- [REQUIRED ACTION]: Copy every line of the data that contains the string "agent".

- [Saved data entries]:

=======

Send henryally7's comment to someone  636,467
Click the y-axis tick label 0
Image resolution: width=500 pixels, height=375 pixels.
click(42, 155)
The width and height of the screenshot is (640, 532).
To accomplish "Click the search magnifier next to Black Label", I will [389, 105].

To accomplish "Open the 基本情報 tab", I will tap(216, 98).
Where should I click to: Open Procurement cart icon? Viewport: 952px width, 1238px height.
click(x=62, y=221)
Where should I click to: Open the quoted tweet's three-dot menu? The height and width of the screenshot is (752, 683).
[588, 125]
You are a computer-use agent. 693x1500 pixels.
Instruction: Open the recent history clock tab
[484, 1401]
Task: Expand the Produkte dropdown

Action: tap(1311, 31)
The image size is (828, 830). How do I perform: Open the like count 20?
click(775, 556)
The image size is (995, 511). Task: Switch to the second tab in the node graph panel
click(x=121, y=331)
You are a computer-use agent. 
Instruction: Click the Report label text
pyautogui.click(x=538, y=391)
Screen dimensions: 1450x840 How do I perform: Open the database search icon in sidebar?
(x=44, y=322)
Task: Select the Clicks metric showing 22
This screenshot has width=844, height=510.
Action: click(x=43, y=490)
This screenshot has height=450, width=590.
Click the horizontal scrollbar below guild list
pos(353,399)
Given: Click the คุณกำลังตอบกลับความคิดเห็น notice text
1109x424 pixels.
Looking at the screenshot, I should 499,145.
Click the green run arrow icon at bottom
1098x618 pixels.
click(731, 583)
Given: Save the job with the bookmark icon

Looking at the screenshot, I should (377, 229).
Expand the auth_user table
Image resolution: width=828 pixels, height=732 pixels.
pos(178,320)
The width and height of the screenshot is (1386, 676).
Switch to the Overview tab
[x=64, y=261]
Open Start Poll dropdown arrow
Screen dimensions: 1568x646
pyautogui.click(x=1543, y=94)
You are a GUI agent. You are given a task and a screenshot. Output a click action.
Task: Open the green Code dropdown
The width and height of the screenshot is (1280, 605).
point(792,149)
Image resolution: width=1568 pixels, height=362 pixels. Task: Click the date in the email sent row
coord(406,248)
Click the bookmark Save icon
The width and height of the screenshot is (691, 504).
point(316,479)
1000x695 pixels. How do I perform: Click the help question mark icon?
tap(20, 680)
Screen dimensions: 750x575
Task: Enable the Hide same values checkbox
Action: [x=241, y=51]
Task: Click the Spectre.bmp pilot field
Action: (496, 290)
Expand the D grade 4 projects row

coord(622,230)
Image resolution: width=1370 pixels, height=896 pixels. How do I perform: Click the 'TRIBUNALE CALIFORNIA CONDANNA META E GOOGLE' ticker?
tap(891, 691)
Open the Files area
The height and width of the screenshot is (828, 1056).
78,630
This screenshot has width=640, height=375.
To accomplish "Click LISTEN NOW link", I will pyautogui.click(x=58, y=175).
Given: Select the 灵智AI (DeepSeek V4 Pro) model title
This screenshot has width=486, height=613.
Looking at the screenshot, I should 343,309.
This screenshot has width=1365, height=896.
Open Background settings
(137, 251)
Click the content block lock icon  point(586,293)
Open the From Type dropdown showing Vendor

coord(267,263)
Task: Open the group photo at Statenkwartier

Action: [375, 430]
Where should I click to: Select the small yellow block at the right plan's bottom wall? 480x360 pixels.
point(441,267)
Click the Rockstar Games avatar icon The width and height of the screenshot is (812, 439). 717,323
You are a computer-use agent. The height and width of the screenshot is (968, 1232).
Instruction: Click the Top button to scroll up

=======

- [EXERCISE ANSWER]:
You are a computer-use agent. 693x1500 pixels.
You are a computer-use agent. 
You are a GUI agent. You are given a task and a screenshot. Output a click action.
You are a computer-use agent. The height and width of the screenshot is (968, 1232).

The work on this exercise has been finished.